Enterprises and organizations cannot fight today's digital terrorists or cyber criminals with yesterday's defensively-focused security best practices. The primary problem with defensively-focused security solutions is that they do not provide a deterrent or countermeasure to stop repetitive or future attacks. The simple fact remains that a defender has to get it right every time but an attacker has to get it right just once.
In the United States and other countries, power outages affecting a substantial geographic area have occurred, often the problem is traced back to a single component, such as a relay, lightening strike, or a bird-induced short circuit. The outage is caused when one overloaded segment shuts down to protect itself from damage. The resulting shutdown adds to the burden on other segments which, in turn, become overloaded and shut down. While these are known vulnerabilities that power grid operators are striving to address, the hardening of the power grid requires a significant investment in time and other resources. However, such defenses are built with past events in mind and address the failure of a single component. Defenses against an actual attack, that may attack multiple components, multiple times, are a continuing concern.

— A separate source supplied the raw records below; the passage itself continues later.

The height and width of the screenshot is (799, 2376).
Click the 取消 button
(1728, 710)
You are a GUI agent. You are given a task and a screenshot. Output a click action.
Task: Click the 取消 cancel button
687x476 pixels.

The truth is that nowadays security best practices and digital strategies have the shelf-life of a little over two weeks. Security professionals cannot detect or produce antidotes fast enough to keep up with the rate at which cyber criminals are evolving.
Utilizing non-connected devices, devices networked only to other trusted devices, or devices with no connection to public networks (e.g., the Internet) may help reduce the opportunity for malicious software (malware) but it also denies the efficiency and features that may be gained from legitimate information gathering and control access. Non-connected devices may still be compromised if a bad actor has physical access to the device, which is often the case with electricity meters.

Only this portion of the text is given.